Fatuha Junction is the railway station for the city of Fatuha. It connects Fatuha with the major cities in India by the Howrah-Delhi Main Line. The Fatuha-Islampur (Nalanda) rail line was also resurrected in 2002 by then-rail minister Sri Nitish Kumar. The line is being further expanded to Natesar to connect with Gaya. Fatuha now has been connected to Rajgir via Daniyawan-Biharsharif.
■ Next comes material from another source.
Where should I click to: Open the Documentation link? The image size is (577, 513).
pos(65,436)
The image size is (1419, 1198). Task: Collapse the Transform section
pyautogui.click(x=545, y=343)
Prime Minister Narendra Modi inaugurated the Fatuha-Daniyawan-Biharsharif-Rajgir railway line.

==Delicacies==
Fatuha is known for its unique dishes, including Tikri, a sweet dish, and Pantua and Mirjai, a sweet prepared from maida, sugar and vegetable oil.

==Demographics==
As of the 2011 India census, Fatuha had a population of 50,961 with males constituting 52.9% of the population and females 47.1%. Fatuha has an average literacy rate of 70.2%, which is more than the national average of 59.5%. Male literacy is 78%, whereas female literacy is only 59%. 17% of the population is under 6 years of age.

==Recent developments==
Fatuha was the largest development block of Bihar until trifurcated into Fatuha, Daniyawan and Khushropur. It was also the first development block with its own website (known as the first e-block of Bihar). Fatuha railway yard in its present renovated shape forms the first inland rail container of Bihar, operated & maintained as such by Concor (a Railway undertaking). Since August 2007, Fatuha has functioned as a police subdivision, including police stations of Didarganj, Fatuha, Khusrupur, Daniyawan and Shahjahanpur. Fatuha lies to the north of the newly laid four lane NH-30 connecting Patna and Bakhtiyarpur. Under the master plan of Patna, Fatuha has been declared as a satellite city. Recently the chief minister of Bihar inaugurated the Sonalika tractor plant under which many agricultural tools and machines will be manufactured. In April 2012, the CM laid the foundation stone of world's second largest leather hub to be built at Fatuha. A bridge across river Ganga to connect Fatuha with north Bihar is also proposed to be built between the villages Kachchi Dargah (Fatuha) and Rustampur (Vaishali district). In January 2011, the first Ganges River police station was inaugurated by the Chief Minister near Maujipur village of Fatuha. Fatuha was once selected for the establishment of a possible IIM type B-school.